Chemoselective synthesis and analysis of naturally occurring phosphorylated cysteine peptides.

In contrast to protein O-phosphorylation, studying the function of the less frequent N- and S-phosphorylation events have lagged behind because they have chemical features that prevent their manipulation through standard synthetic and analytical methods. Here we report on the development of a chemoselective synthetic method to phosphorylate Cys side-chains in unprotected peptides. This approach makes use of a reaction between nucleophilic phosphites and electrophilic disulfides accessible by standard methods. We achieve the stereochemically defined phosphorylation of a Cys residue and verify the modification using electron-transfer higher-energy dissociation (EThcD) mass spectrometry. To demonstrate the use of the approach in resolving biological questions, we identify an endogenous Cys phosphorylation site in IICB(Glc), which is known to be involved in the carbohydrate uptake from the bacterial phosphotransferase system (PTS). This new chemical and analytical approach finally allows further investigating the functions and significance of Cys phosphorylation in a wide range of crucial cellular processes.

Gas-Phase Rearrangement in Lysine Phosphorylated Peptides During Electron-Transfer Dissociation Tandem Mass Spectrometry.

Tandem mass spectrometry (MS/MS) strategies coupled with collision-induced dissociation (CID) or radical-driven fragmentation techniques such as electron-capture dissociation (ECD) or electron-transfer dissociation (ETD) have been successfully used for comprehensive phosphoproteome analysis. However, the unambiguous characterization of the phosphorylation site remains a significant challenge due to phosphate-related neutral losses and gas-phase rearrangements, which have been observed during CID. In particular, for the analysis of labile N-phosphorylated peptides, ECD and ETD are emerging as a complementary method. In contrast to CID, the phosphorylation site of histidine, arginine, and lysine phosphorylated peptides can be characterized by ETD. Here, we present a study on the application of ETD for analysis of phospholysine (pLys) peptides.
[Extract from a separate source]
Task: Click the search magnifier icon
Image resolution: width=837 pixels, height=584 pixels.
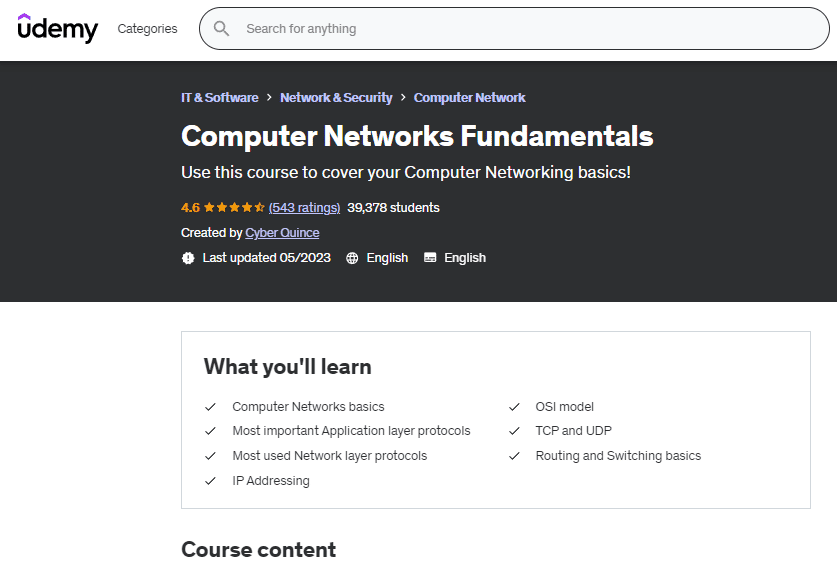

We show that, depending on the charge state of the precursor ion as well as the presence of basic amino acid side chains, phosphate transfer reactions during the ETD process can be observed leading to ambiguous fragment ion spectra. Basically, pLys is stable under ETD conditions allowing an unambiguous assignment of the site of phosphorylation, but some factors/parameters have to be considered to avoid gas-phase rearrangement which would lead to false positive results in phosphoproteomic studies.

Site-specifically phosphorylated lysine peptides.
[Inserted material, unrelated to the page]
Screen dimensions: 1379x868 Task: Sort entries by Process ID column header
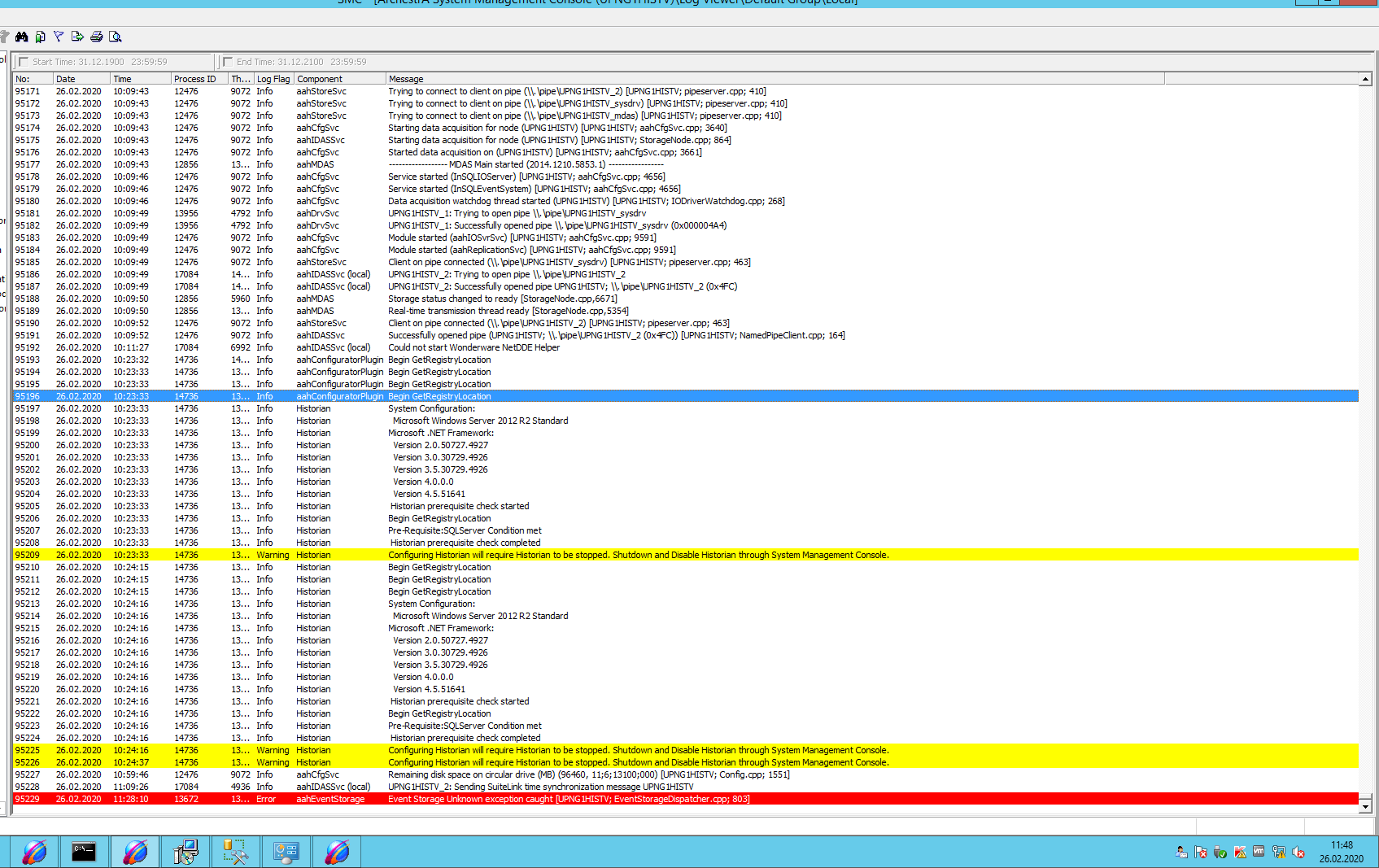tap(199, 79)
Protein phosphorylation controls major processes in cells. Although phosphorylation of serine, threonine, and tyrosine and also recently histidine and arginine are well-established, the extent and biological significance of lysine phosphorylation has remained elusive. Research in this area has been particularly limited by the inaccessibility of peptides and proteins that are phosphorylated at specific lysine residues, which are incompatible with solid-phase peptide synthesis (SPPS) due to the intrinsic acid lability of the P(═O)-N phosphoramidate bond. To address this issue, we have developed a new synthetic route for the synthesis of site-specifically phospholysine (pLys)-containing peptides by employing the chemoselectivity of the Staudinger-phosphite reaction. Our synthetic approach relies on the SPPS of unprotected ε-azido lysine-containing peptides and their subsequent reaction to phosphoramidates with phosphite esters before they are converted into the natural modification via UV irradiation or basic deprotection. With these peptides in hand, we demonstrate that electron-transfer dissociation tandem mass spectrometry can be used for unambiguous assignment of phosphorylated-lysine residues within histone peptides and that these peptides can be detected in cell lysates using a bottom-up proteomic approach. This new tagging method is expected to be an essential tool for evaluating the biological relevance of lysine phosphorylation.